I know I must sound selfish but I honestly do love my boyfriend and I think we'd be a really good family. I do appreciate everything everyone has done for me. I just want to be a mother so much! I can't help it.

OP posts:
Toilenstripes · 08/04/2020 14:05

Unemployed and unmarried. Please don’t have a baby now. You are more vulnerable than you realise.

AnneLovesGilbert · 08/04/2020 14:05

So if he doesn’t agree will you leave him? Who’s going to pay for your lifestyle then?

You can want anything you like but it doesn’t mean you have a right to get it. You’re asking far too much of him.

It’s concerning that for an entire year, with presumably 12+ years of work experience you haven’t found a job. Why do you think that is?

You’re not listening to the advice people are giving you. Broodiness won’t feed or clothe your child. And that’s what you’ll get, a child, then a teenager. They don’t stay tiny, immobile and docile for long.

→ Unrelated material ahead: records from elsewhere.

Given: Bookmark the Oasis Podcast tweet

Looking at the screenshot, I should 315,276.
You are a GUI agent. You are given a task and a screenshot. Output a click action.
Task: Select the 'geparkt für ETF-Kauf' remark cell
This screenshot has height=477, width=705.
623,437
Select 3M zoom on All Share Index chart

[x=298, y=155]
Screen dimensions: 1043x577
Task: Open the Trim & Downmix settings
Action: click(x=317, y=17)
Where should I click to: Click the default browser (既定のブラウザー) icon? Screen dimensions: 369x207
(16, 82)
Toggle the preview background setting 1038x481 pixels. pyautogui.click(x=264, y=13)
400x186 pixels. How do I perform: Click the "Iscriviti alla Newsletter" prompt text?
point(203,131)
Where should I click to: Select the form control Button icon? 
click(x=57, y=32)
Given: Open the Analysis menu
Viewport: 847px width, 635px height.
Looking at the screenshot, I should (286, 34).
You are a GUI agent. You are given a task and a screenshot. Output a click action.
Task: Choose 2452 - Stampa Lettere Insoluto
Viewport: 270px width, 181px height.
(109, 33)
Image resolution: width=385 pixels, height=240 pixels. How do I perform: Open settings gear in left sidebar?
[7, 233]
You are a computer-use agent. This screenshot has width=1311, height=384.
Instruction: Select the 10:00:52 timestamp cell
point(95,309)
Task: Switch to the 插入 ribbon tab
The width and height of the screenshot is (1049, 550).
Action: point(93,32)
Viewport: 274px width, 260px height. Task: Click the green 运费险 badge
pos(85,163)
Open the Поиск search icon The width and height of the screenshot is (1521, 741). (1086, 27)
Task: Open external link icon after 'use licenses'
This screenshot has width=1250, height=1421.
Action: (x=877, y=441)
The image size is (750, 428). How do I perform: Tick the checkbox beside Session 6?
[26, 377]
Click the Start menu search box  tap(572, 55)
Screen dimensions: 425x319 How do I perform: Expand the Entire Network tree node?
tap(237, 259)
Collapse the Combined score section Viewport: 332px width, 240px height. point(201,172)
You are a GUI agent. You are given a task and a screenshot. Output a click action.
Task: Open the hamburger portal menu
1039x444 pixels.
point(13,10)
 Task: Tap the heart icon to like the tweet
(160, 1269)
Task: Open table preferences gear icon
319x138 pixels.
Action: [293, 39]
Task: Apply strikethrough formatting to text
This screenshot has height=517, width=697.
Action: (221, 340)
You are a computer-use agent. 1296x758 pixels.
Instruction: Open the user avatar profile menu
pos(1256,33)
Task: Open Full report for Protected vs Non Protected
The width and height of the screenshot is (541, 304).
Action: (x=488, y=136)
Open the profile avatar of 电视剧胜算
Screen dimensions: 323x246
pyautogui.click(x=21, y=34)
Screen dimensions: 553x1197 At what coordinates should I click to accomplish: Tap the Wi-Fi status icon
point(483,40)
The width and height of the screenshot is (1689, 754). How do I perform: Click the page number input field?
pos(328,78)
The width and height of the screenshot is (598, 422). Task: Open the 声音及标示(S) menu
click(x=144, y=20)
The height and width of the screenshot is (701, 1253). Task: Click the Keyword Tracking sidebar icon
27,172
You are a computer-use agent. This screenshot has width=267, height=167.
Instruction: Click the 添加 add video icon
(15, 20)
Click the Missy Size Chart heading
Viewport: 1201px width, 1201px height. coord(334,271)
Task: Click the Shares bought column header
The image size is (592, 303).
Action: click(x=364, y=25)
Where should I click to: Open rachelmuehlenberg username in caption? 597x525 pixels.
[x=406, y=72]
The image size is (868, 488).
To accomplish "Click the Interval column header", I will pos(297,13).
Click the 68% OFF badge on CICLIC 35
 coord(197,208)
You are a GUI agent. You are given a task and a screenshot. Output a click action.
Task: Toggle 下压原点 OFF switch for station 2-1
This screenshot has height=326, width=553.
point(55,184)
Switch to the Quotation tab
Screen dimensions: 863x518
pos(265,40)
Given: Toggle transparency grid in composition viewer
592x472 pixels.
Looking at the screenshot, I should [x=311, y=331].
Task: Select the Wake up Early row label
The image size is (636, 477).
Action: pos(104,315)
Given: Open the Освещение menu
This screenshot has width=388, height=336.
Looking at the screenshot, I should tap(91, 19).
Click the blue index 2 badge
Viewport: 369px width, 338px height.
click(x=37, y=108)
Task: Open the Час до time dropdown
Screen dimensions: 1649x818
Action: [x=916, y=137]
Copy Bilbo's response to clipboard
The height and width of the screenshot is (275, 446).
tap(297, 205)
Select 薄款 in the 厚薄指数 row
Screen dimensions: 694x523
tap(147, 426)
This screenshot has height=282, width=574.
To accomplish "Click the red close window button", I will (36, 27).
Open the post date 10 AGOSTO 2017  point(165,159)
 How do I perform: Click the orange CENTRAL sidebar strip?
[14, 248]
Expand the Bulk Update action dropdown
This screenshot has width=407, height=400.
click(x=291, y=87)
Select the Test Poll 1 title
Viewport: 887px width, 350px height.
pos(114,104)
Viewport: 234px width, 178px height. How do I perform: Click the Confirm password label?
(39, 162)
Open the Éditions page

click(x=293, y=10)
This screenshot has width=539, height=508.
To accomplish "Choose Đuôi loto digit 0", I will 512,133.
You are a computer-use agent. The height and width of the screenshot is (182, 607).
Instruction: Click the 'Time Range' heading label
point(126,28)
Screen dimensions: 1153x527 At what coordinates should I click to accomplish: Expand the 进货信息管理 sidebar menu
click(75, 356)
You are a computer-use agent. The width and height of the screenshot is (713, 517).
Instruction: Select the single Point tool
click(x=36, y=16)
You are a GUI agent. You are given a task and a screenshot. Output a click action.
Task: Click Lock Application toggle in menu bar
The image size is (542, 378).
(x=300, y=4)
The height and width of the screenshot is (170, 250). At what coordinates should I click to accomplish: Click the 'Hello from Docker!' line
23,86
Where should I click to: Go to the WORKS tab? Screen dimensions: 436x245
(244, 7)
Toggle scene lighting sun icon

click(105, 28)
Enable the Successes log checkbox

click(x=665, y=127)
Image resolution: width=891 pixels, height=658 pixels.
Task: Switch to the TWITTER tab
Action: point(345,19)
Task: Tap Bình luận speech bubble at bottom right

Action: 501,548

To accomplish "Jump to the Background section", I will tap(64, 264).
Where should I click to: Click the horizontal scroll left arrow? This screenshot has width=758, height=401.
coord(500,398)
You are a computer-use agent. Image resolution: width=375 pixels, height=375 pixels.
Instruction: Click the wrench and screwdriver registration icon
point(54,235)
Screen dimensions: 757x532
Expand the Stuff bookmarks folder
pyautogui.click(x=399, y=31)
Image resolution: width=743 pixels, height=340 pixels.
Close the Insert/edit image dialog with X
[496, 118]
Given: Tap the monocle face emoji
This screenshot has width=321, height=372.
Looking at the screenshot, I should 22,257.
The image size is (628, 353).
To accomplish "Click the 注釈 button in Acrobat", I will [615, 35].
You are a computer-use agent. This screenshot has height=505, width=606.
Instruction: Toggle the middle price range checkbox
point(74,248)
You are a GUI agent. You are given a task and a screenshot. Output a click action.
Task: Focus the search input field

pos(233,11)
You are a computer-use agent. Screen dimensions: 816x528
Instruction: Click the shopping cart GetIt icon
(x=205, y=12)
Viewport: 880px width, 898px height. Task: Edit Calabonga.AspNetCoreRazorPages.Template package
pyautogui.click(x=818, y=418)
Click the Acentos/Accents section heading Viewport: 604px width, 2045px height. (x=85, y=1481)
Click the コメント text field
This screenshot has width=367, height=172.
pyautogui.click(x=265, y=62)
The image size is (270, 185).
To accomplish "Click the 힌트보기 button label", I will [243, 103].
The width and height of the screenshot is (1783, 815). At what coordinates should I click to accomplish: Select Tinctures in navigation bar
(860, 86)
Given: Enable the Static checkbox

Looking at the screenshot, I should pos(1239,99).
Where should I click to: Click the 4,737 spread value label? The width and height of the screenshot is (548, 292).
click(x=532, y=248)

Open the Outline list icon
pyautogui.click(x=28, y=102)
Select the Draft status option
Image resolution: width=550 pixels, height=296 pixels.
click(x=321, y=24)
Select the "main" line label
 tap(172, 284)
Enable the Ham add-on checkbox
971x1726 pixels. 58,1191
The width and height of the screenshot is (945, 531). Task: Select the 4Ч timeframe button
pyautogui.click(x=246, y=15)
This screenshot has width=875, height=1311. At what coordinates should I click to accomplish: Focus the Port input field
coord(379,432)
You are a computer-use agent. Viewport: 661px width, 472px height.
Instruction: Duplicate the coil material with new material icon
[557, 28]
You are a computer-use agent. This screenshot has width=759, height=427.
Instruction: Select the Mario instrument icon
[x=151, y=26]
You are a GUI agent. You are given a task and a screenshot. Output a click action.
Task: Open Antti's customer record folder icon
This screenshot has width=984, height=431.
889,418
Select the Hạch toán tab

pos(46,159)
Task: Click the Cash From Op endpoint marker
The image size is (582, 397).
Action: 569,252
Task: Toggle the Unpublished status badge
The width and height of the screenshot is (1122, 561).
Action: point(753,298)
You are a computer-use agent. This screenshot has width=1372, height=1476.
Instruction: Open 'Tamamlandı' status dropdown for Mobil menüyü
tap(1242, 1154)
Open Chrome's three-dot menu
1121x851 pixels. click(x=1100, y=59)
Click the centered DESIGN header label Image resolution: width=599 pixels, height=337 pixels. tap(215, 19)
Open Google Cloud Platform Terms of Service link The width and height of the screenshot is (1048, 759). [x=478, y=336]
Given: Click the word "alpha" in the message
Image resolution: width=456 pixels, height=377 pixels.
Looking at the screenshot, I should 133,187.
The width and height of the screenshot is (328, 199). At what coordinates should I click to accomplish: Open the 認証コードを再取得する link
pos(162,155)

I hope he’s using condoms religiously.

Fucket · 08/04/2020 14:10

If I were you I would
A) wait until the Coronavirus vaccine has been introduced and we know the extent of the devastation recent events have caused our economy, and whether it impacts on your boyfriend and your mortgage. Healthcare provision including maternity care are being affected. What happens if you, your boyfriend or baby get sick (for whatever reason)?
B) find a job and pay off my debt and show your boyfriends family you are not a sponge hoping to get pregnant and looking for the easy life.
C) build up a buffer of savings, to pay for the costs your baby/child is going to need over the next 18 years. And also to help in a crisis.
D) get married even if a cheap registry office affair.

You need to think beyond being pregnant and holding a baby in your arms, they soon grew and costs spiral. Do you want your child to eat well as they grow up? Have holidays, nice toys, days out, new shoes and clothes or do you want to clad them in second hand clothes until they are 18?

Giganticshark · 08/04/2020 14:12

If you aren't claiming benefits or working how do you pay off your debts each month? Are you applying for any job? I work in a supermarket and the benefits are fantastic, especially as a parent, great hours, discount, maternity pay etc. Are you trained at anything specific?

Please do not suggest to him that his 10k gets spent on a wedding and baby. That's his money and he shouldn't feel obliged to pay for these things. It could cause resentment. Debts paid and essentials are far more important

TheArchSorcererofContwaraburg · 08/04/2020 14:14

My family are really supportive of me having a baby but his family aren't as supportive. I do want us to get married and we were engaged once but I broke it off in anger. It took us time to get back on track but we did and I feel really close to him.

I can't imagine why? Hmm His girlfriend is a total sponge and layabout who wants to couch at home churning out babies whilst he grafts away trying to keep the wolf from the door. Being a SAHP when you're unmarried is also beyond foolish. You just want to take, take, take - suggesting he use a load of money to spunk on a wedding, get him in debt to pay off yours. I hope he wises up about you or it's a wind up. I can only imagine what the response would be if a woman posted about a similar boyfriend, people would tell her unequivocally he was a loser cocklodger, to use bulletproof contraception and to get rid of him pronto.